Exhibit 10.4
BOUNDLESS TECHNOLOGIES, INC.
BOUNDLESS MANUFACTURING SERVICES, INC.
BOUNDLESS ACQUISITION CORP.
BOUNDLESS CORPORATION
June 27, 2002
JPMorgan Chase Bank, as Administrative Agent
000 Xxxxx Xxxxxxx Xxxx
Xxxxxxxx, Xxx Xxxx
Re: Term Loans made by JPMorgan Chase Bank, Silicon Valley Bank and
National Bank of Canada (collectively, the "Banks") to Boundless
Technologies, Inc., Boundless Manufacturing Services, Inc.,
Boundless Acquisition Corp. and Boundless Corporation (collectively,
the "Co-Borrowers")
Gentlemen:
1. Reference is made to the Term Loans in the aggregate principal amount
of $2,950,000 made this date by the Banks to the Co-Borrowers and evidenced by
term notes issued by the Co-Borrowers to the Lenders in the aggregate principal
amount of $2,950,000 (the "Notes").
2. We agree to deliver to each Bank, within ten (10) business days of the
date hereof, 1,250,000 redeemable, convertible preferred stock of Boundless
Corporation ("BC"), substantially on the terms described on Exhibit 1 hereto,
and distributable to the Banks as follows: JPMorgan, 500,000 shares, SVB,
500,000 shares, and NBC, 250,000 shares.
3. The undersigned further acknowledge and agree that if the Co-Borrowers
shall fail to do so, then the Banks shall have the right to take such reasonable
action in order to effectuate compliance with the terms and provisions of this
letter.
4. BC agrees to deliver to the Banks within ten (10) business days of the
date hereof an aggregate of 750,000 shares (the "Bank Shares") of BC common
stock, $0.01 par value ("BC Common Stock"), as follows: 300,000 Shares of BC
Common Stock to JPMorgan, 300,000 Shares of BC Common Stock to SVB and 150,000
Shares of BC Common Stock to NBC.
5. BC agrees to (a) prepare and file with the Securities and Exchange
Commission (the "Commission") as soon as possible and in no event later than 90
days from the date hereof an appropriate registration statement (the
"Registration Statement") under the Securities Act of 1933 (the "Securities
Act") and use its best efforts to cause the Registration Statement to become
effective within 150 days of the date hereof in order that the Banks may sell or
distribute the Bank Shares (as so registered, the Registered Shares") (b)

Required task> Copy the loan letter from "4. BC agrees" to "Stock to NBC.", replacing "SVB" with "Silicon Valley Bank". None of the rows are needed here.

Stored records

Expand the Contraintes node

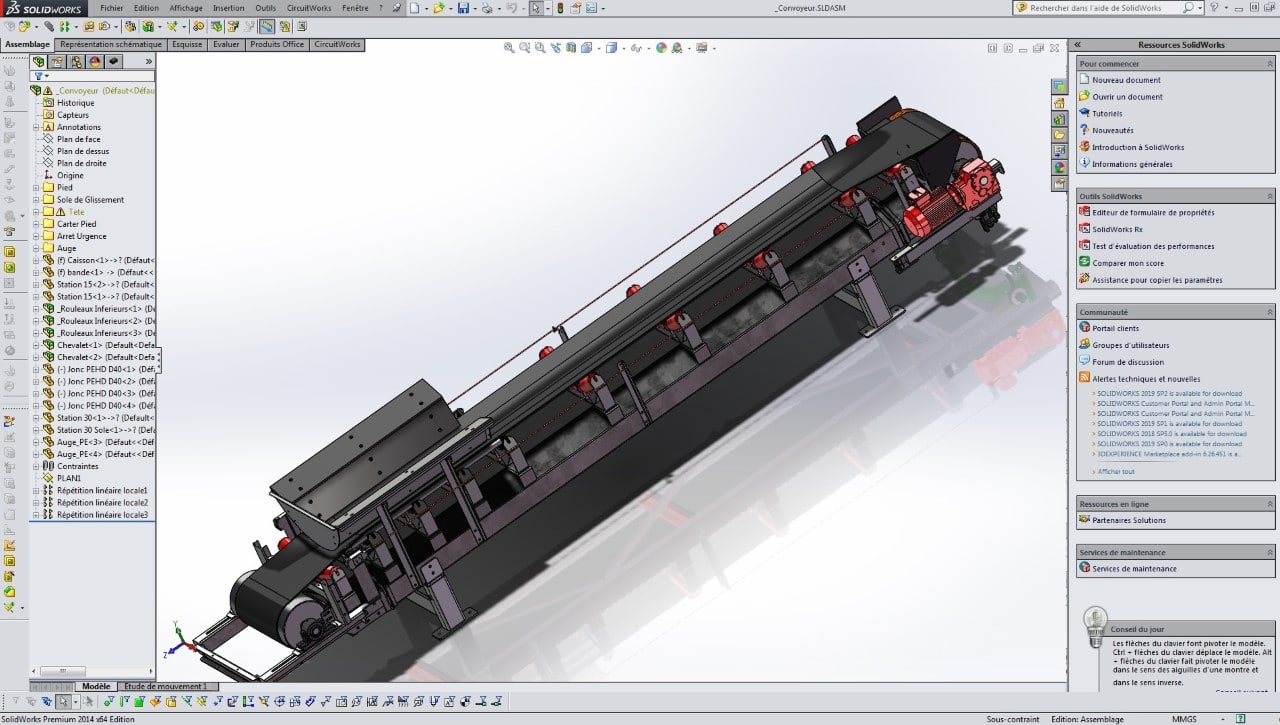[x=36, y=466]
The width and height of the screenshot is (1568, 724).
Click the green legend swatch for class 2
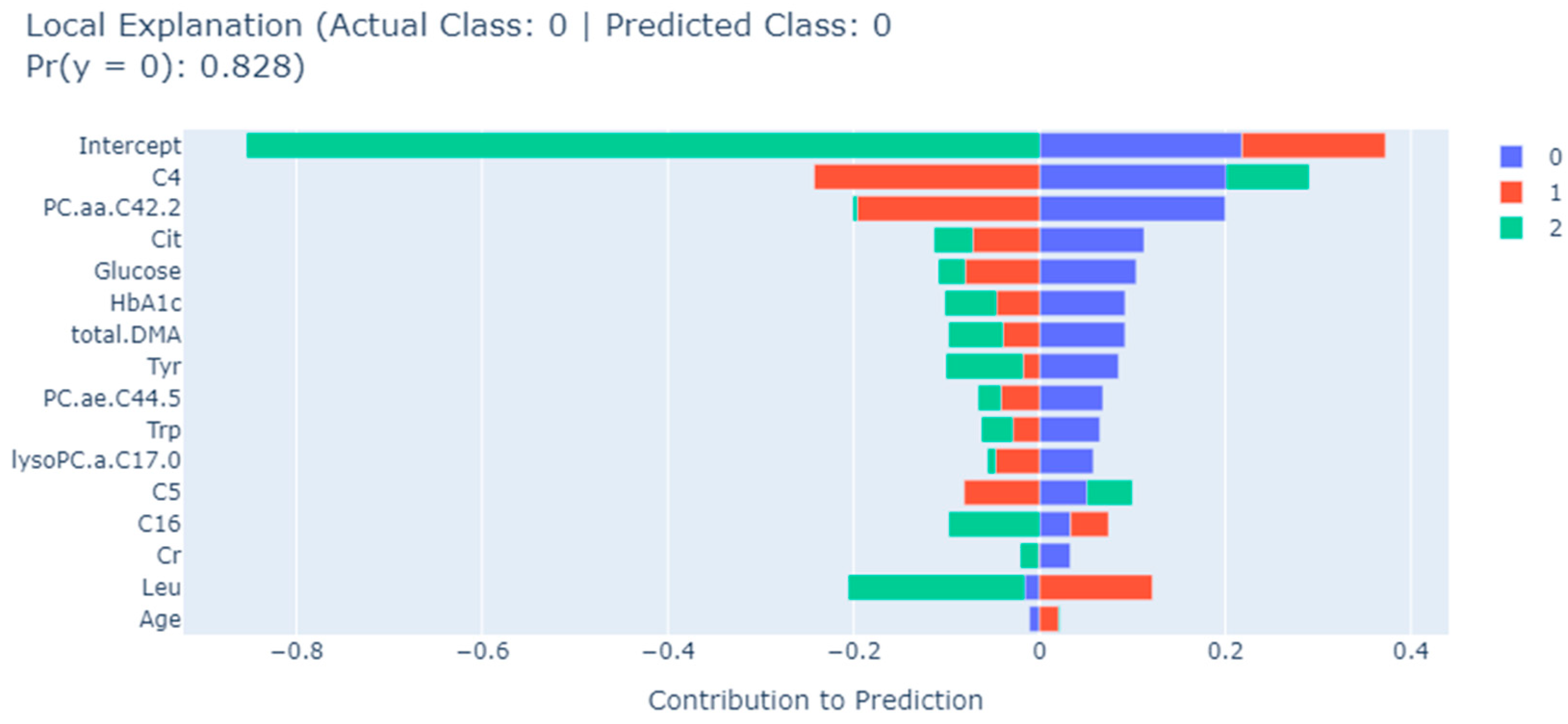click(x=1511, y=228)

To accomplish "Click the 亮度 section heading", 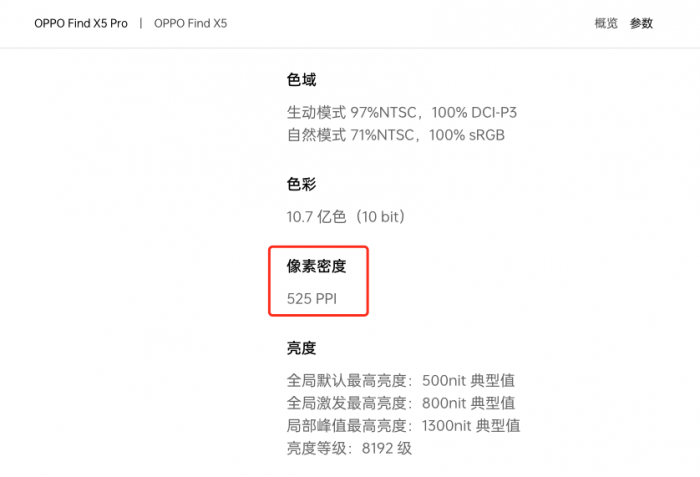I will (x=301, y=348).
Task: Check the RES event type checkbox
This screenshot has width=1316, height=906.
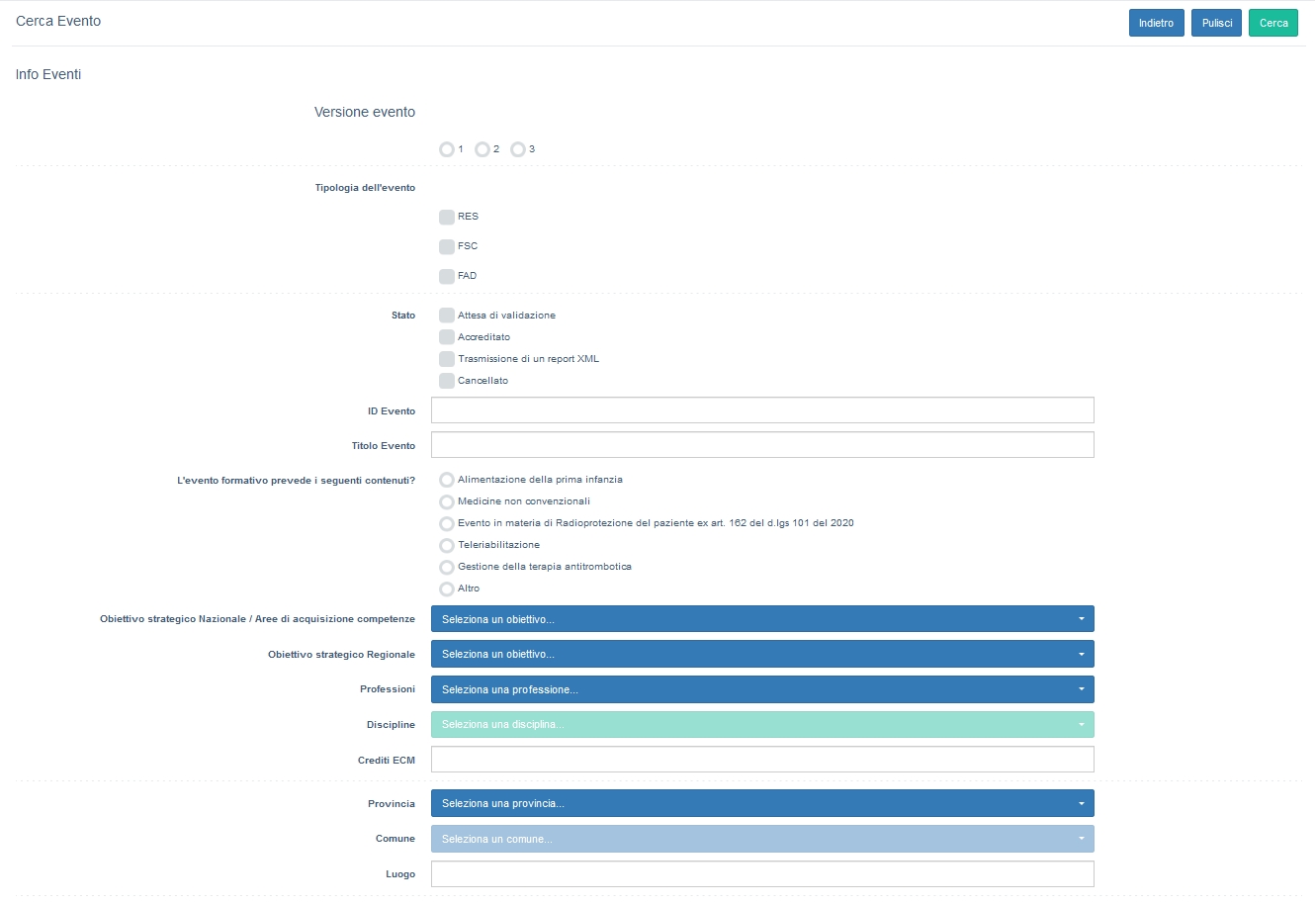Action: coord(447,217)
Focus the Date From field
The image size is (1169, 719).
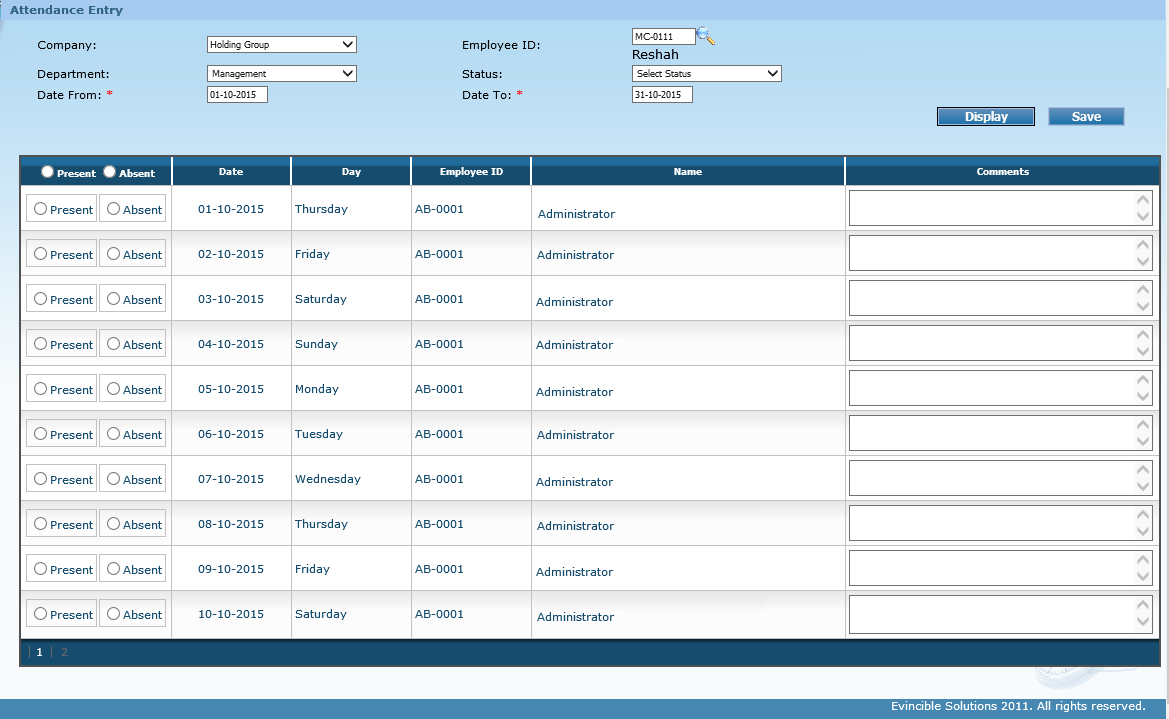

Full solution>
4. BC agrees to deliver to the Banks within ten (10) business days of the
date hereof an aggregate of 750,000 shares (the "Bank Shares") of BC common
stock, $0.01 par value ("BC Common Stock"), as follows: 300,000 Shares of BC
Common Stock to JPMorgan, 300,000 Shares of BC Common Stock to Silicon Valley Bank and 150,000
Shares of BC Common Stock to NBC.